On Wed, 2 Jul 2025 17:37:42 GMT, Daniel Huang <duke at openjdk.org> wrote:

>> Backport for ShenandoahLock performance regression issue. The fix involves sleeping for a very short duration every 3 yields, with the number of yields picked through manual testing.
>> 
>> Clean backport, ran GHA sanity checks and locally tested `tier1`, `tier2`, and `hotspot_gc_shenandoah`. `test/jdk/java/nio/channels/FileChannel/directio/DirectIOTest.java` sometimes fails locally, but it also sometimes failed before the backport.

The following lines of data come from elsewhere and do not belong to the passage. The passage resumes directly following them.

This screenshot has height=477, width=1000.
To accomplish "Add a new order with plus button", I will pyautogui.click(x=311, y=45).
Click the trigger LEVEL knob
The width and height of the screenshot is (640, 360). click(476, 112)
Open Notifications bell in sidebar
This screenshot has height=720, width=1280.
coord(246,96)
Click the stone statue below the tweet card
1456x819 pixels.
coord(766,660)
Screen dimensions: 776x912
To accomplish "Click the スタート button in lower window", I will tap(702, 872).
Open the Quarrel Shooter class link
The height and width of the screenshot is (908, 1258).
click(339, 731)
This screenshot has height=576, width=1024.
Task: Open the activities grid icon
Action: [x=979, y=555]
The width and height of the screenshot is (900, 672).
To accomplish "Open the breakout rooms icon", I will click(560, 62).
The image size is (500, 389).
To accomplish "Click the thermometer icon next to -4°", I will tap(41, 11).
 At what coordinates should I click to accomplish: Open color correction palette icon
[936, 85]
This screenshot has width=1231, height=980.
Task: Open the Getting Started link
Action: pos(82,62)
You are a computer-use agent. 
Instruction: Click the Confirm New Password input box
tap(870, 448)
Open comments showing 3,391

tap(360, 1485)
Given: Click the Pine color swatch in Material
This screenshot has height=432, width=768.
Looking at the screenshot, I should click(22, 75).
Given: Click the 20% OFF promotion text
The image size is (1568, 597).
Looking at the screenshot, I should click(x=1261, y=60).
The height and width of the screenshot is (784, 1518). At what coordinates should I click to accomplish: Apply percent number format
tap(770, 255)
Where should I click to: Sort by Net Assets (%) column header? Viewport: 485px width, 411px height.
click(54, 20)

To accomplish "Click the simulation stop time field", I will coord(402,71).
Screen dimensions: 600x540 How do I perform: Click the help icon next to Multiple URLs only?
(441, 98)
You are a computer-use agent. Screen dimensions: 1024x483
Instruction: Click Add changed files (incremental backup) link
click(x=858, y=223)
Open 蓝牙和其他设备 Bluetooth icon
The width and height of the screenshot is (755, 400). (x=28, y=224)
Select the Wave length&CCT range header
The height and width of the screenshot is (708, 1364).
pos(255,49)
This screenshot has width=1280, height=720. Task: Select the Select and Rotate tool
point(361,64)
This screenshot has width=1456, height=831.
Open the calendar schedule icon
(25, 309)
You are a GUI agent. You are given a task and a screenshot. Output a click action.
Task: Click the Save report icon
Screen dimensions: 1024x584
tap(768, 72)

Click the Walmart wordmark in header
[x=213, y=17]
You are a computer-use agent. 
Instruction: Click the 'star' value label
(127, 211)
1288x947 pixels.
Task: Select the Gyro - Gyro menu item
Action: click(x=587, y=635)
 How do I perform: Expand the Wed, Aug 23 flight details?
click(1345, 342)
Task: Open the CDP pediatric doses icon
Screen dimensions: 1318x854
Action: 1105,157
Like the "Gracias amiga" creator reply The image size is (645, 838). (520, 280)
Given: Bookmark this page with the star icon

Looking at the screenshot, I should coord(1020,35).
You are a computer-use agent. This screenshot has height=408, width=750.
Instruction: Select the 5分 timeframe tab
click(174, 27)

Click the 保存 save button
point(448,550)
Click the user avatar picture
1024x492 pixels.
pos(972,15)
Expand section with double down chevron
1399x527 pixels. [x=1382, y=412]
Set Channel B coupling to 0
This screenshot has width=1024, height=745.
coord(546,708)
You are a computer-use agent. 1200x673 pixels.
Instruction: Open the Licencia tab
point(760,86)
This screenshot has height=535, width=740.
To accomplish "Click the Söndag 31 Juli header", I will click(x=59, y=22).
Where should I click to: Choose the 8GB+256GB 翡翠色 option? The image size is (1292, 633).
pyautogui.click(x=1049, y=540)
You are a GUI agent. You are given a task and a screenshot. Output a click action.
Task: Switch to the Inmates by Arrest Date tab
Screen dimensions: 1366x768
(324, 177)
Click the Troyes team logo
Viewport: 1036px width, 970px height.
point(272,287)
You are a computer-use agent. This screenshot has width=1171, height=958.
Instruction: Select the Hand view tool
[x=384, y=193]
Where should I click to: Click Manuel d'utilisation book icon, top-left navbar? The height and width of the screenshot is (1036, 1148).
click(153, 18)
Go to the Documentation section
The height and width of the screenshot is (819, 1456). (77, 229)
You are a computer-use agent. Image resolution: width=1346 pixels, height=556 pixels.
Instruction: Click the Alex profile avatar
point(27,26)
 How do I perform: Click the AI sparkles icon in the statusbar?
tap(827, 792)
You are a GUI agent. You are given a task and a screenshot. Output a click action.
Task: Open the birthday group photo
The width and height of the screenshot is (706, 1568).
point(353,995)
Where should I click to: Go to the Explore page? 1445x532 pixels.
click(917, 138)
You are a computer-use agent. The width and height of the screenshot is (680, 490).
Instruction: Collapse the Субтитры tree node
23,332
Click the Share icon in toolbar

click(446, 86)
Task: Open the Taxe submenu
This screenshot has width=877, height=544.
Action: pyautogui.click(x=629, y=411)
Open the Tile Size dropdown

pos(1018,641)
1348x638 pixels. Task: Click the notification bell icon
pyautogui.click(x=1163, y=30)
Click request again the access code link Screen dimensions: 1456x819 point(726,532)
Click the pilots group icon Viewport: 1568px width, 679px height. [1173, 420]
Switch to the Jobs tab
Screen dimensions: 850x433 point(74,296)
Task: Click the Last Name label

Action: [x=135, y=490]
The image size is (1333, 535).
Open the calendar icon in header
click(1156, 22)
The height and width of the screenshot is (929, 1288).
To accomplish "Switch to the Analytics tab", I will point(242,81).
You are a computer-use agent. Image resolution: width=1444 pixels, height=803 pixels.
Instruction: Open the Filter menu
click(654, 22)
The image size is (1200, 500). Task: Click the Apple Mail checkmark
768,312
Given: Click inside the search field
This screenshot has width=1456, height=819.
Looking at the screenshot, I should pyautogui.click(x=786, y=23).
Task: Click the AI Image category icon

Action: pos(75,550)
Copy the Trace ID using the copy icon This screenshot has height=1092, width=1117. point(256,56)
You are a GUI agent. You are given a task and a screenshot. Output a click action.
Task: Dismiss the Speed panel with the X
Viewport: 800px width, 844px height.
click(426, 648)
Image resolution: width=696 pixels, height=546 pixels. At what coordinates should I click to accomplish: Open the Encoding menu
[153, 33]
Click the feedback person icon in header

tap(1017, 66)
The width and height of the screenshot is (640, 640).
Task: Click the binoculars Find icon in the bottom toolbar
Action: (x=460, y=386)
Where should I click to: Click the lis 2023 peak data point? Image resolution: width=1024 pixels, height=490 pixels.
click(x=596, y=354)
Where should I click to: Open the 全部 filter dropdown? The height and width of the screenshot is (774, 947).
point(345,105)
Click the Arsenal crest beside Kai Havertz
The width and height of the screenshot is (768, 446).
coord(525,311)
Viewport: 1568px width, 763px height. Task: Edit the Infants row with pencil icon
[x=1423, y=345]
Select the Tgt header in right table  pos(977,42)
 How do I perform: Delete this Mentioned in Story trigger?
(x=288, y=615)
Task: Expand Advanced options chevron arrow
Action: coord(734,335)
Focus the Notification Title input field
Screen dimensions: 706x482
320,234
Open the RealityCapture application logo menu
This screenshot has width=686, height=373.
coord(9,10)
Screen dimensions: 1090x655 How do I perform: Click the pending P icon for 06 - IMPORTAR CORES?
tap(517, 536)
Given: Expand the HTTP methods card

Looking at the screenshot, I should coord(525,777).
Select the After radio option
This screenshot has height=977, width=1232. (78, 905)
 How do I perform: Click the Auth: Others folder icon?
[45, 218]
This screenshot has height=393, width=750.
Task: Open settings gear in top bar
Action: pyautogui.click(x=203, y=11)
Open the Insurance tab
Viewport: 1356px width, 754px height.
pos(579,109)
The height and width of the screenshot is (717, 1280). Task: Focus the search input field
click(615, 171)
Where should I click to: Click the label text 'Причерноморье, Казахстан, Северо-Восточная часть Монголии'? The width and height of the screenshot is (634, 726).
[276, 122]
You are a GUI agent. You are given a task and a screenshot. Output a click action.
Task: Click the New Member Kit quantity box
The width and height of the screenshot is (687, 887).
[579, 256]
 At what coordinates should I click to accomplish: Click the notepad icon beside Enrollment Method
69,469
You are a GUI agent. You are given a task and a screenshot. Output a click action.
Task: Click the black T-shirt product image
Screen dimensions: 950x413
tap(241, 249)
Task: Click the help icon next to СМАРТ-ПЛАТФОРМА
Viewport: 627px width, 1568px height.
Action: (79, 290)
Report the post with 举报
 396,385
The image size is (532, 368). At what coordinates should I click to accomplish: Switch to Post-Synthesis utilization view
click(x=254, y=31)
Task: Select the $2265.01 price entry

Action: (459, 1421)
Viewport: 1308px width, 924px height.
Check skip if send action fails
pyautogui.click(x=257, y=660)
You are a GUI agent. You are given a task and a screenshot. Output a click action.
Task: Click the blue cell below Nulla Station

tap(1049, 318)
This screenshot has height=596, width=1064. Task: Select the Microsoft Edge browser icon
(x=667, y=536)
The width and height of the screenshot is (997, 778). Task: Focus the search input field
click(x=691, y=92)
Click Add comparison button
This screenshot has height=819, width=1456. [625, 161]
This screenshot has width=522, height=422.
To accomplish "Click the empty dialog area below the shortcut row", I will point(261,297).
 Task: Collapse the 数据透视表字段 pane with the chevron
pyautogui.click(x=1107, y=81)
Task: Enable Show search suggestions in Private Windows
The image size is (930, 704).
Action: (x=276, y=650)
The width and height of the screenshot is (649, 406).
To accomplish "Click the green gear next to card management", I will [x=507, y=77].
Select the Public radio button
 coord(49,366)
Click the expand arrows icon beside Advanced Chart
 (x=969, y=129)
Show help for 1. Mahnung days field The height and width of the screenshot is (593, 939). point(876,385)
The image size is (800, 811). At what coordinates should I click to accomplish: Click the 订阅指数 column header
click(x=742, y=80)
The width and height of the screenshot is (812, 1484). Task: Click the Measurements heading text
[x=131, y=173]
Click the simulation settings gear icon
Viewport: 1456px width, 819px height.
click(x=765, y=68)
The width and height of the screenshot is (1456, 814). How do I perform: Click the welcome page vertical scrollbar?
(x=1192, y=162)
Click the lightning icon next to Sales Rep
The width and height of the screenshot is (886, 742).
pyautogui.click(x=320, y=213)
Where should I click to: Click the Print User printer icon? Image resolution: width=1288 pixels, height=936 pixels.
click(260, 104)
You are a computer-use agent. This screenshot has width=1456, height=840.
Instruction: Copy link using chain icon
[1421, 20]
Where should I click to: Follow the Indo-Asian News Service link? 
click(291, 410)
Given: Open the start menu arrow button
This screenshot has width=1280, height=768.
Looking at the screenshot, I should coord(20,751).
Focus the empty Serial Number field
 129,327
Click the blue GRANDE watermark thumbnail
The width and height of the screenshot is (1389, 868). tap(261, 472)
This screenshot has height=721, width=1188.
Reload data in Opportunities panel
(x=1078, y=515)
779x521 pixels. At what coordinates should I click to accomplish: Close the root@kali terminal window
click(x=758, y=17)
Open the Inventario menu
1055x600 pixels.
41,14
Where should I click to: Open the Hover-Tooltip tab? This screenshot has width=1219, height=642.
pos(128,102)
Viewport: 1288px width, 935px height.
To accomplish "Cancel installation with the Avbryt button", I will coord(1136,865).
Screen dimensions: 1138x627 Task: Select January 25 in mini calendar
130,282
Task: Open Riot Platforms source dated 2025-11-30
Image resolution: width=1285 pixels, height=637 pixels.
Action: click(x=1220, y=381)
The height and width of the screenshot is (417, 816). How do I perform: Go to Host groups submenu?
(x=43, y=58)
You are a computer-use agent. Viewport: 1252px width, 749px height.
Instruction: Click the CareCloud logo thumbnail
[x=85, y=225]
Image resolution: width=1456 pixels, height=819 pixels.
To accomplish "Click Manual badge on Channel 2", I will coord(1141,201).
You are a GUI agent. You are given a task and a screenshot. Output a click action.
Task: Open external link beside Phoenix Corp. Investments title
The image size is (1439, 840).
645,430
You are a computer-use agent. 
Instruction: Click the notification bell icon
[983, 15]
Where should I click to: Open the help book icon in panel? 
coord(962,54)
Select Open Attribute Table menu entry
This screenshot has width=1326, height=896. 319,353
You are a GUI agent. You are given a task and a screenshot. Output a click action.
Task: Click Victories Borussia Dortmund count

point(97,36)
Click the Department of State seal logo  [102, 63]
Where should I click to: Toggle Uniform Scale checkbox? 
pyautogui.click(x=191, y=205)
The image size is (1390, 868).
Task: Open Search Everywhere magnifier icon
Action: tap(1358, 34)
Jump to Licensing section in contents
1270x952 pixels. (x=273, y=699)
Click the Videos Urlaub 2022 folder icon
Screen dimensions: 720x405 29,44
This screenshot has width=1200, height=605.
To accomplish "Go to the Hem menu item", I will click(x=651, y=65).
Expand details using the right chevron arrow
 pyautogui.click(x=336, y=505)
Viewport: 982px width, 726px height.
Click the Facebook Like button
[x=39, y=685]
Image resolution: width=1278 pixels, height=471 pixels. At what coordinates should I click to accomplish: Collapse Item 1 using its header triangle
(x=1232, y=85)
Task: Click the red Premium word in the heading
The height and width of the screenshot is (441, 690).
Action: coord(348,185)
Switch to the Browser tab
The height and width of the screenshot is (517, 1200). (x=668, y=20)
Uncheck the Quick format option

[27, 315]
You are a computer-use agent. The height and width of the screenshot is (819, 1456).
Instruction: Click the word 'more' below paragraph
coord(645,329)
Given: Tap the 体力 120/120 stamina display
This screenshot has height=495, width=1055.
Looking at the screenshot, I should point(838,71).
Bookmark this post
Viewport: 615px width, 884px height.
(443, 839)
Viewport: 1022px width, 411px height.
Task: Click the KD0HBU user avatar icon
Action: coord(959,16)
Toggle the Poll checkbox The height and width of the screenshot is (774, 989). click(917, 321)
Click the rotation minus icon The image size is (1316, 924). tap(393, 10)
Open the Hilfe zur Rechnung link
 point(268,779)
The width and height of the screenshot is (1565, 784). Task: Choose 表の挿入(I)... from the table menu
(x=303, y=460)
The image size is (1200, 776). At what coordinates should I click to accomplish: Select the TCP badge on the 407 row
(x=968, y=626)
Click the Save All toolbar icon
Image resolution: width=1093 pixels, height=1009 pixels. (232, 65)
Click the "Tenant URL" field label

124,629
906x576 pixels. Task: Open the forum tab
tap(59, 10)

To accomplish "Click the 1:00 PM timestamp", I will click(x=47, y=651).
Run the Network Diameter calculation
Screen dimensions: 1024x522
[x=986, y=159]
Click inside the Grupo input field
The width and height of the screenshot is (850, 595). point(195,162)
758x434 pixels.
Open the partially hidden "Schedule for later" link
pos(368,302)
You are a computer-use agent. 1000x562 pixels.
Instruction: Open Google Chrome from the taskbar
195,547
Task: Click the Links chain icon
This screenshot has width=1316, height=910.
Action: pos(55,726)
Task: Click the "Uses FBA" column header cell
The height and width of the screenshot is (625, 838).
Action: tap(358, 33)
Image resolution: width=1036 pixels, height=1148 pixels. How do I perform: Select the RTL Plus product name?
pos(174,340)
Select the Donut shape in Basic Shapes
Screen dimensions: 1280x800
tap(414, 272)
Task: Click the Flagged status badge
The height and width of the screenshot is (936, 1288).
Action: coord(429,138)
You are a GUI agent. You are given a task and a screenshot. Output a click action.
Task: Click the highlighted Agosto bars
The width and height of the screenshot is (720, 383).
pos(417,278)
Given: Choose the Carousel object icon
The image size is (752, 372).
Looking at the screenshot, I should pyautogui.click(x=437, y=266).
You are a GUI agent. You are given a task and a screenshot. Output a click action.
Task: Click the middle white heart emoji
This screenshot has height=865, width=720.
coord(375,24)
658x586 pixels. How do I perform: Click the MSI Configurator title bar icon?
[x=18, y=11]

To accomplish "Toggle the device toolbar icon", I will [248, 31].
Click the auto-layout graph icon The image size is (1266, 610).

>> `test/jdk/java/nio/channels/DatagramChannel/SendReceiveMaxSize.java` fails locally, but it also fails locally before the backport.
>
> Sure!
> 
> The original fix had code to reproduce the bug:
> 
> import java.util.concurrent.CountDownLatch;
> import java.util.concurrent.Semaphore;
> 
> public class Alloc {
>     static final CountDownLatch startSignal = new CountDownLatch(1);
>     static final Semaphore semaphore = new Semaphore(128);
>     static final int THREADS = 1024; //64 threads per CPU core, 16 cores
>     static final Object[] sinks = new Object[64 * THREADS];
>     static volatile boolean start;
>     static volatile boolean stop;
> 
>     private static void waitOnStartSignal() {
>         try {
>             startSignal.await();
>         } catch (InterruptedException e) {
>             throw new RuntimeException(e);
>         }
>     }
> 
>     public static void main(String... args) throws Throwable {
>         for (int t = 0; t < THREADS; t++) {
>             int ft = t;
>             new Thread(() -> work(ft * 64)).start();
>         }
> 
>         Thread.sleep(1000);
>         startSignal.countDown();
>         Thread.sleep(30_000);
>         stop = true;
>     }
> 
>     public static void work(int idx) {
>         waitOnStartSignal();
>         while (!stop) {
>             semaphore.acquireUninterruptibly();
>             try {
>                 sinks[idx] = new byte[128];
>             } catch (Throwable ex) {
>                 throw new RuntimeException(ex);
>             } finally {
>                 semaphore.release();
>             }
>         }
>     }
> }
> 
> 
> I ran this on the command line with
> `.build/linux-x86_64-server-release/jdk/bin/java -Xms256m -Xmx256m -XX:+UnlockExperimentalVMOptions -XX:+UseShenandoahGC -XX:-ShenandoahPacing -XX:-UseTLAB -Xlog:gc -Xlog:safepoint Alloc.java | grep -Po "At safepoint: \d+ ns" | grep -Po "\d+" | sort -nr`
> 
> Running this without the fix gives at-safepoint times
> 
> 22273444
> 11615507
> 11297887
> 10424031
> 10117190
> 9789552
> 9754920
> 9599965
> 7477300
> 6897913
> 
> 
> Running with the backported fix gives at-safepoint times
> 
> 15667088
> 8279113
> 3800276
> 853206
> 464314
> 399752
> 387322
> 381562
> 378641
> 358231

Hi @dtmhuang 
well, that shows that the change does what it intends to do.  That's not my point.
I want to make sure you cause no regressions of any other kind.  jdk25, which you mention wrt. testing is not live yet.
I don't see why we should take any risk for a performance optimization that helps only in rare situations.